1.
Money Coming in Versus Money Going Out

Only you know what you need to survive on
in terms of income. Many new business owners often forgo a salary until their
new venture is on stable footing. Can you survive without a steady paycheck?
Don’t imagine what you’ll be making; be realistic about what you’re making now
and what you can anticipate making two weeks after you’ve quit. The harsh
reality is you’re probably going to take a salary hit in terms of reduced
weekly take home pay. Can you survive with that?
2.
Business Plan Projections
What does your business plan say about
generating income? If you don’t have a business plan, then you’re really not
ready to quit your job! A properly prepared business plan will become your road
map for success. If you have used realistic projections then you should be able
to gauge when revenue will start rolling in. More importantly you should have a
contingency plan ready to activate if those projections don’t hold up.
3.
Emergency Capital
Your contingency plan should include a kind
of “rainy day fund.” This should be
additional operating expenses you might require to keep your business running
should you experience a downturn in the first couple of weeks or months.

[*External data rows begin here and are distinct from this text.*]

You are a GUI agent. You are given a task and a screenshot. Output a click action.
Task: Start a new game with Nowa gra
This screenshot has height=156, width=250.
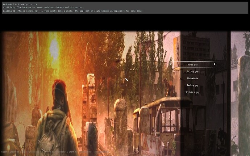[x=192, y=64]
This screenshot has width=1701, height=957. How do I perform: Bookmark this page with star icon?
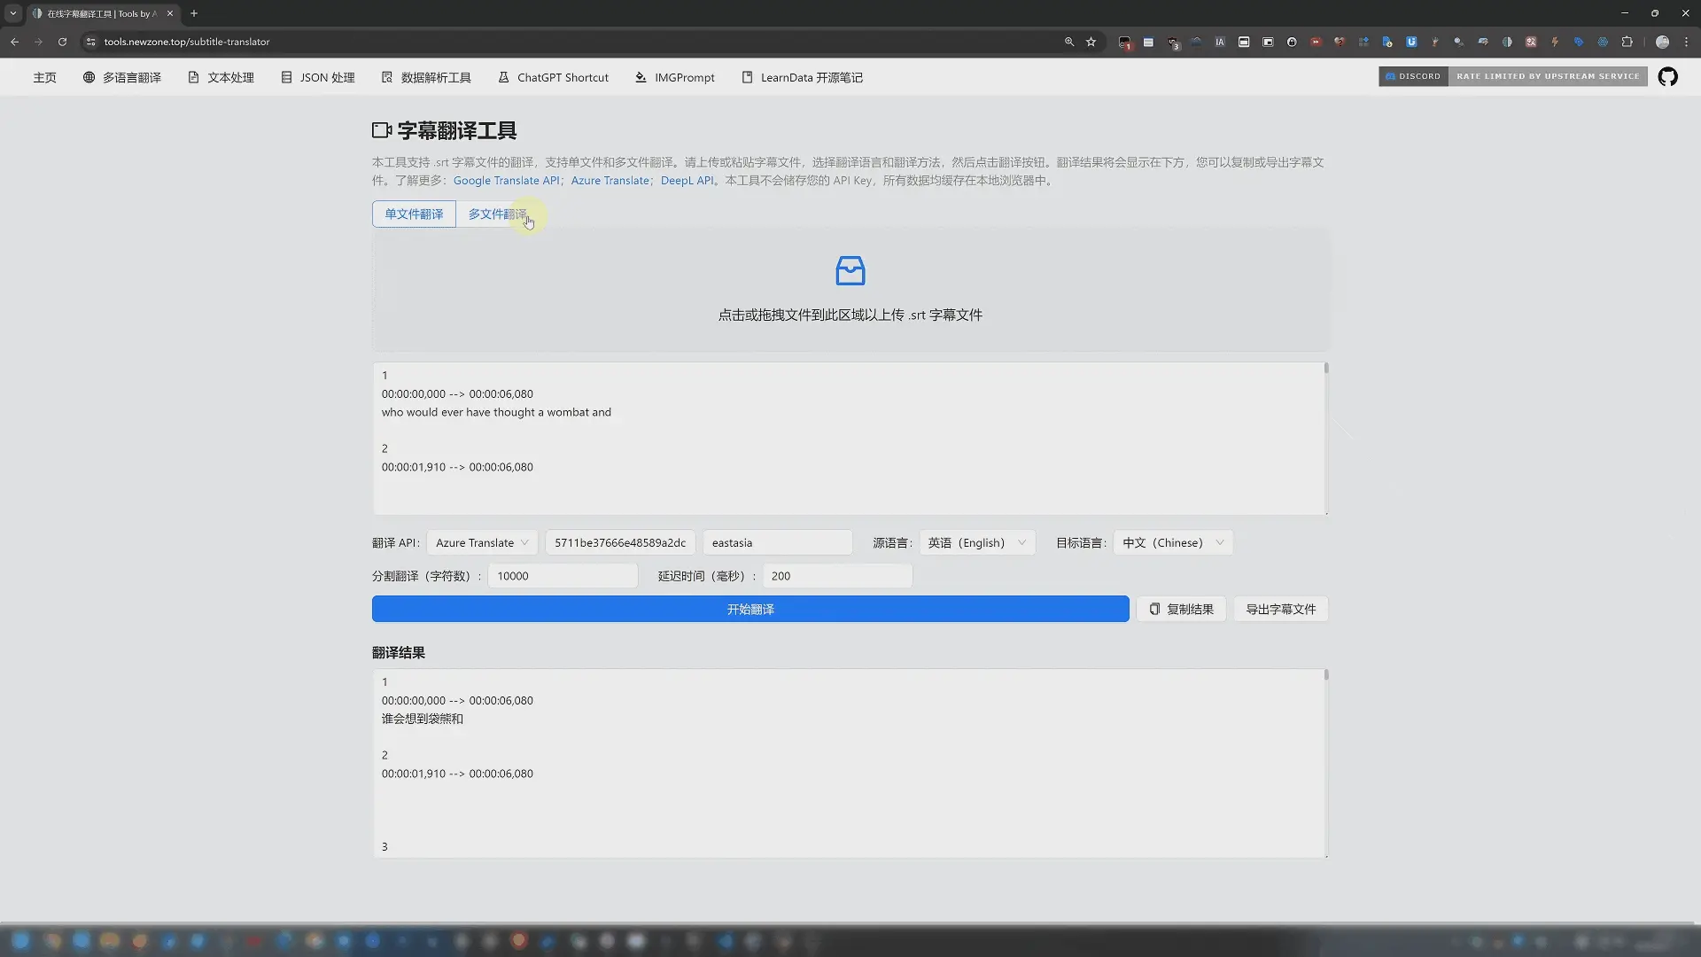(x=1091, y=42)
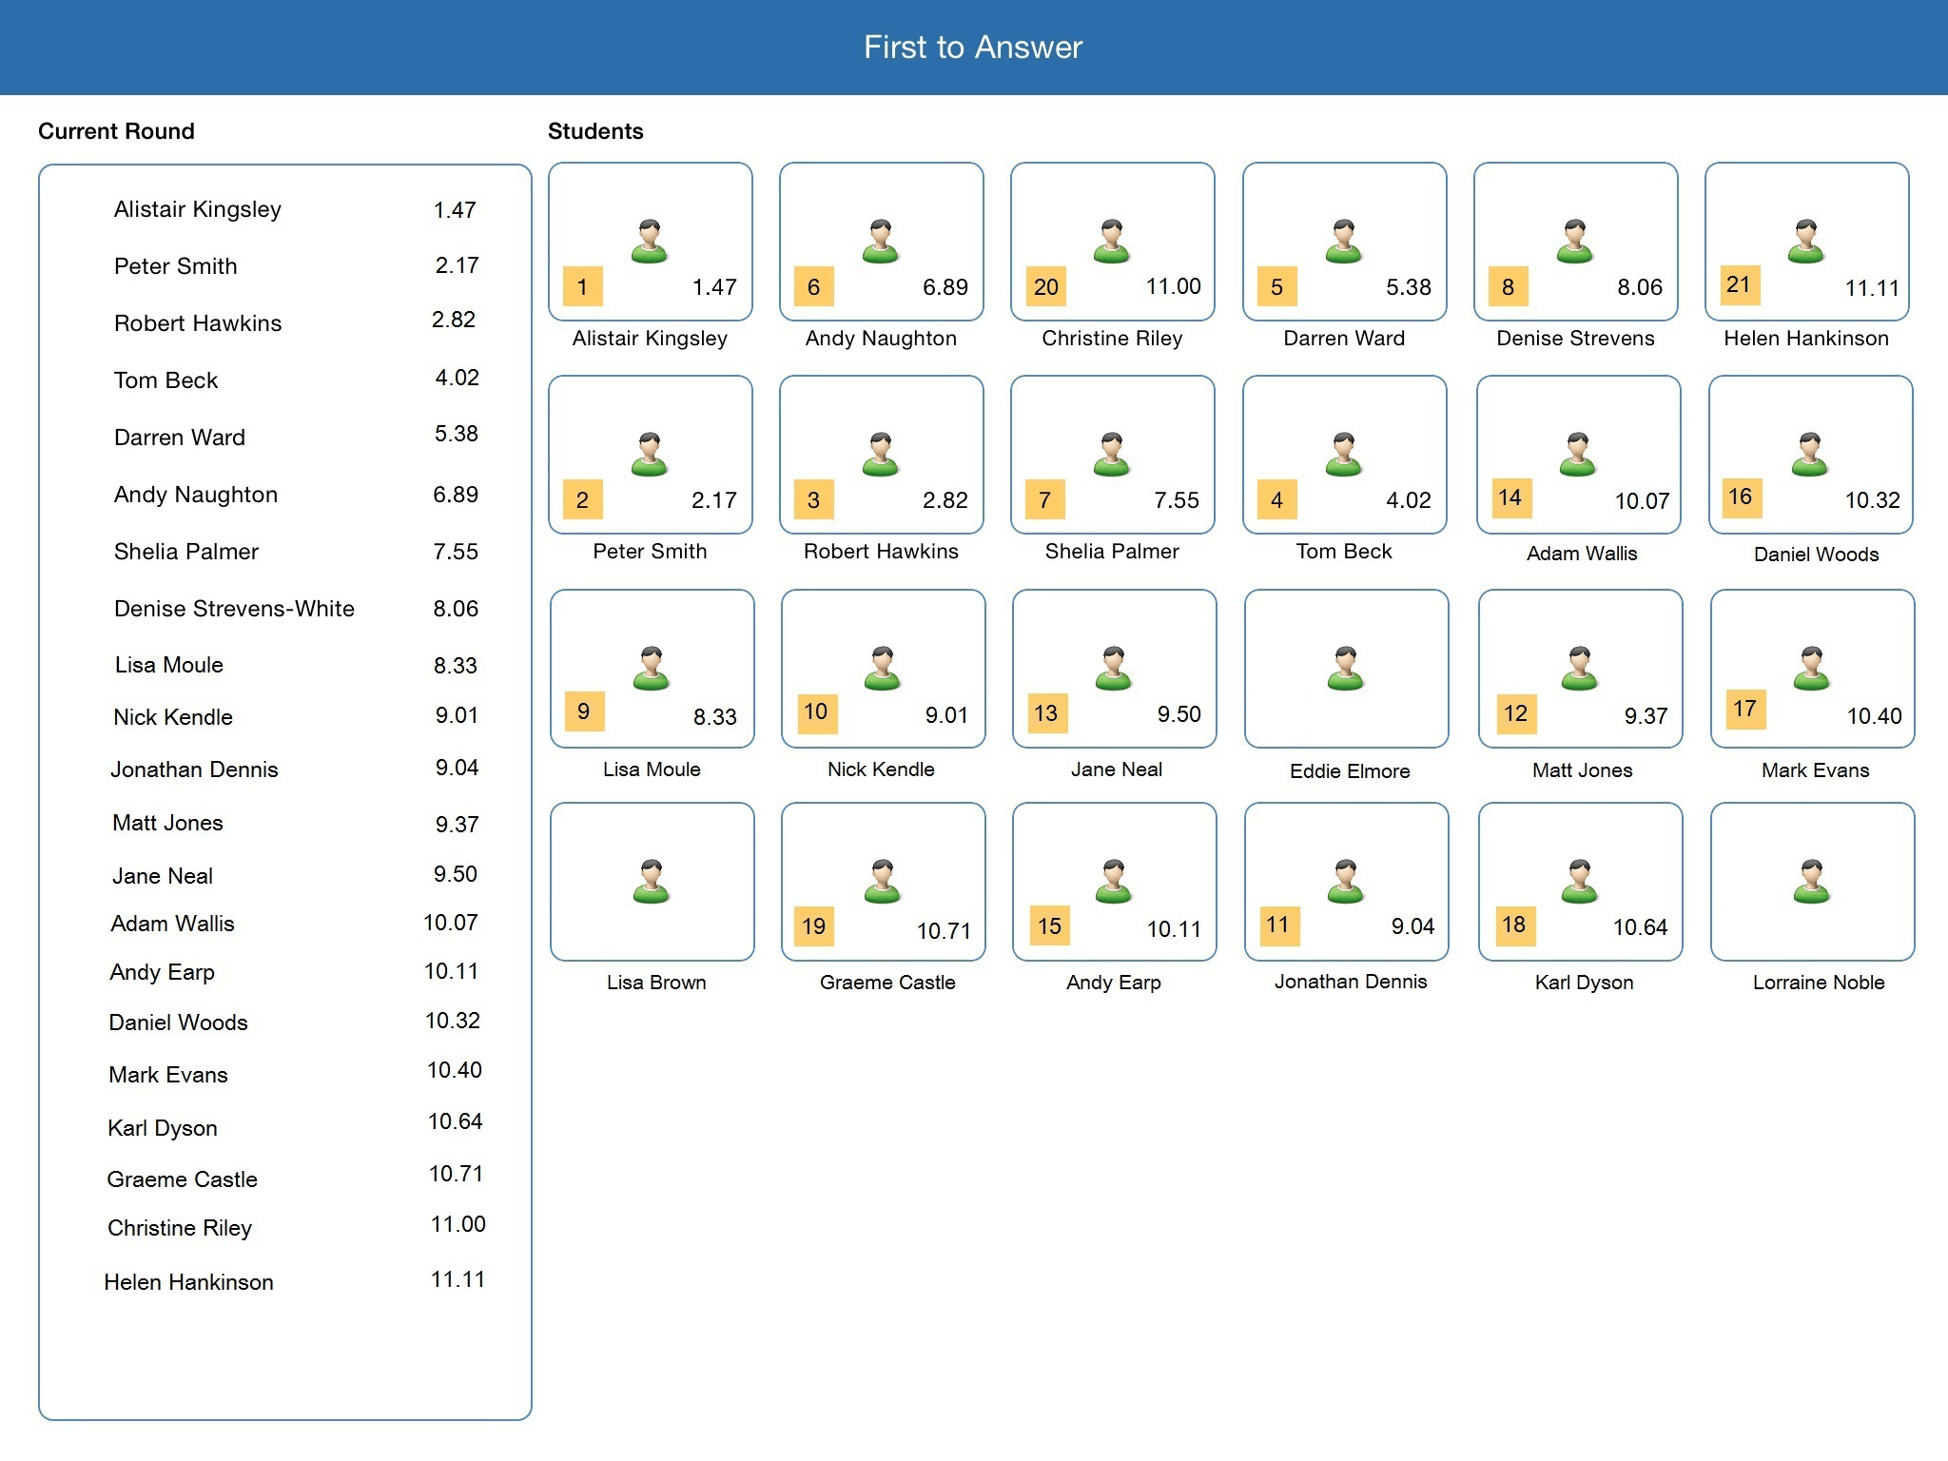Click Mark Evans name label under tile
Screen dimensions: 1948x1461
coord(1815,770)
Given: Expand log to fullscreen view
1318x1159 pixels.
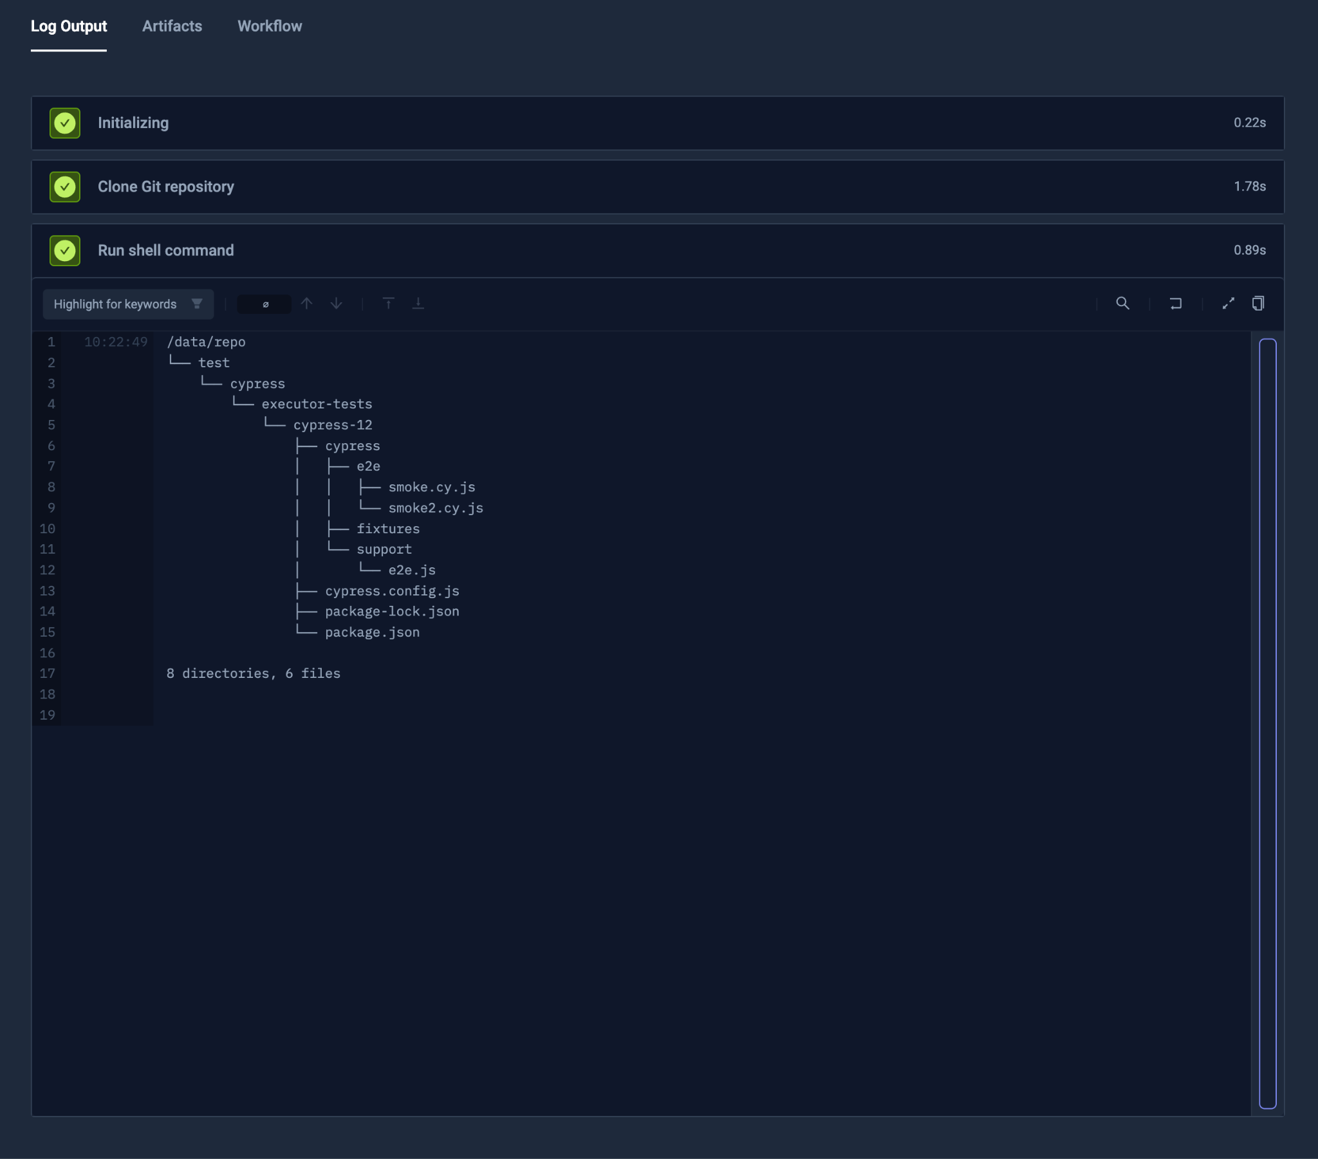Looking at the screenshot, I should pos(1228,304).
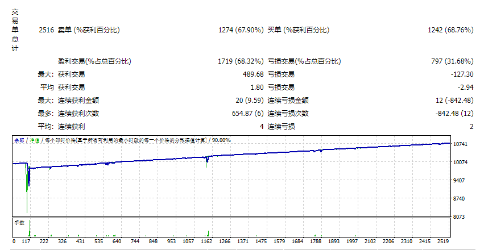Viewport: 480px width, 250px height.
Task: Click the average profit trade value 1.80
Action: 256,88
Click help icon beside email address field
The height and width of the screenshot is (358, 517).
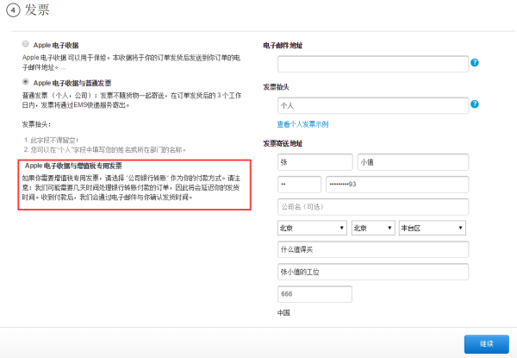click(x=475, y=62)
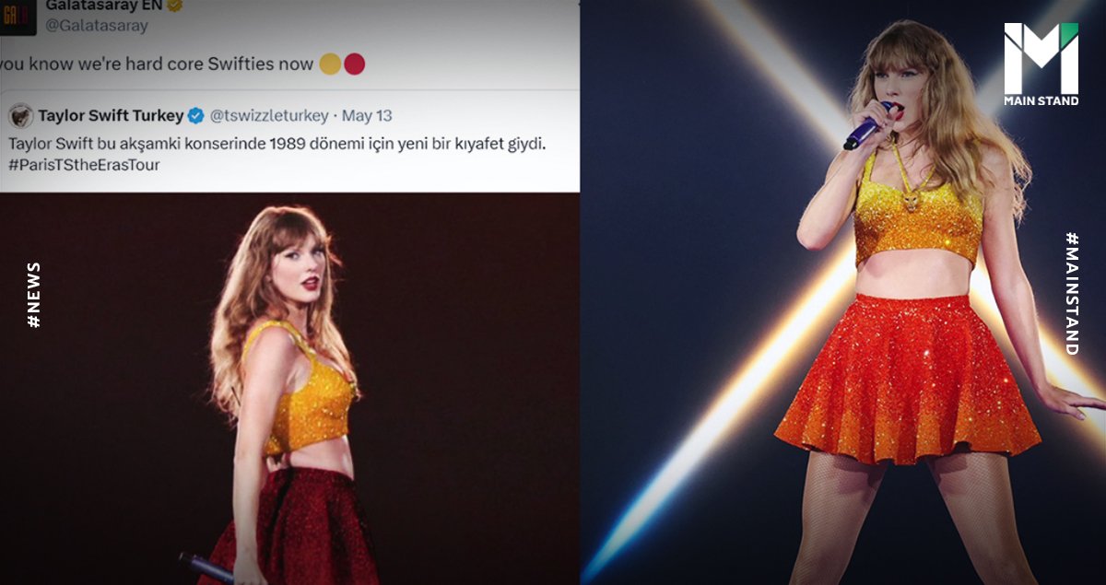Click the vertical #NEWS label
This screenshot has height=585, width=1106.
tap(33, 295)
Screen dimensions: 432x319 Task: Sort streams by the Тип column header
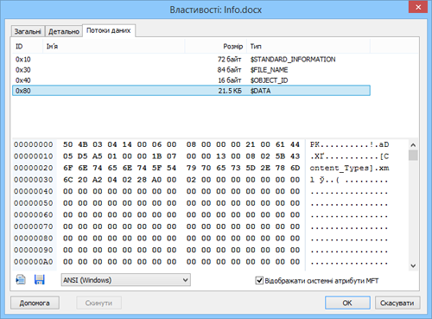point(308,46)
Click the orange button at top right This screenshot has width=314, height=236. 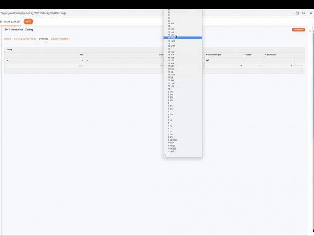pyautogui.click(x=299, y=30)
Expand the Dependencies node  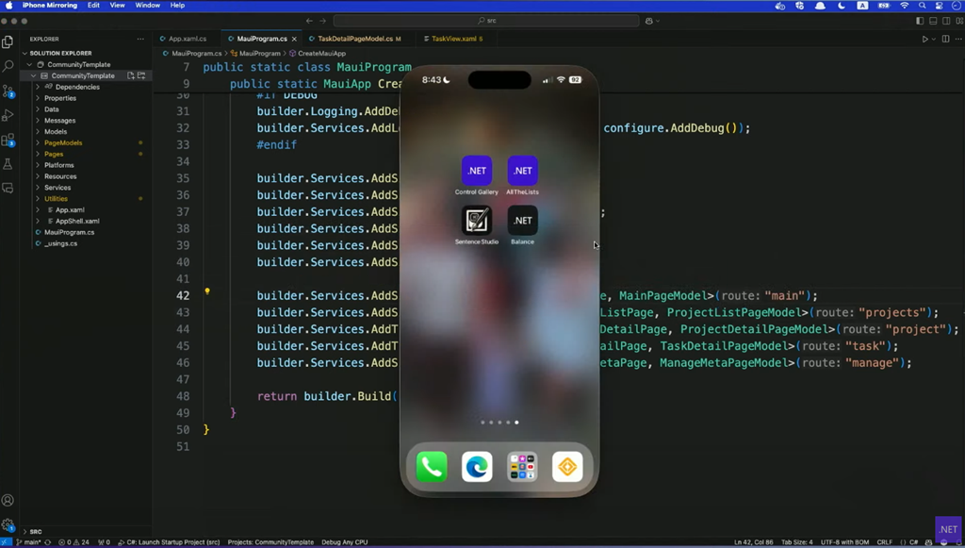(x=76, y=87)
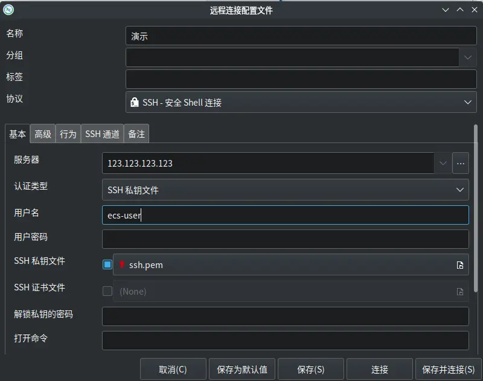Image resolution: width=483 pixels, height=381 pixels.
Task: Click the server ellipsis browse button
Action: [x=461, y=164]
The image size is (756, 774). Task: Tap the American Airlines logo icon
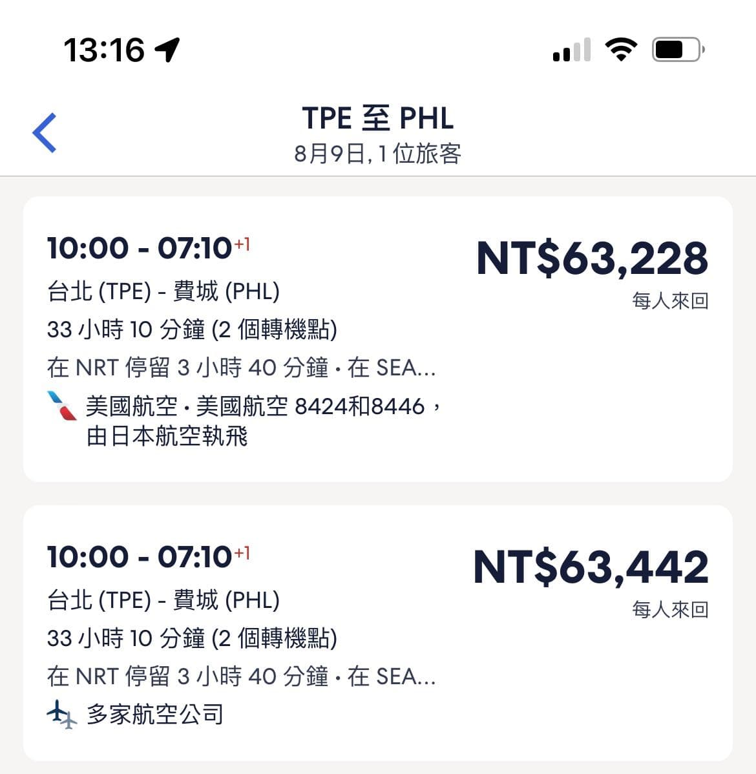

Quick
example: You’re starting a business selling beach umbrellas but on opening day it
begins to rain for two weeks straight. Will you have the money to pay your
bills while you wait for the sun to shine?
4.
Family Support
You can never underestimate the need for
family support when you open up a new business. You’re going to be asking for a
lot of sacrifices from your family as you devote long hours to make sure your
business is running properly. If they’re not as committed as you are to this
start up then you’re going to have added stress which isn’t going to do anybody
any good. This kind of support is critical when you are making the transition
from one job to another. They last thing you want to ever say is, “Surprise: I
quit my job!” Major decisions like that should be made in partnership with your
family.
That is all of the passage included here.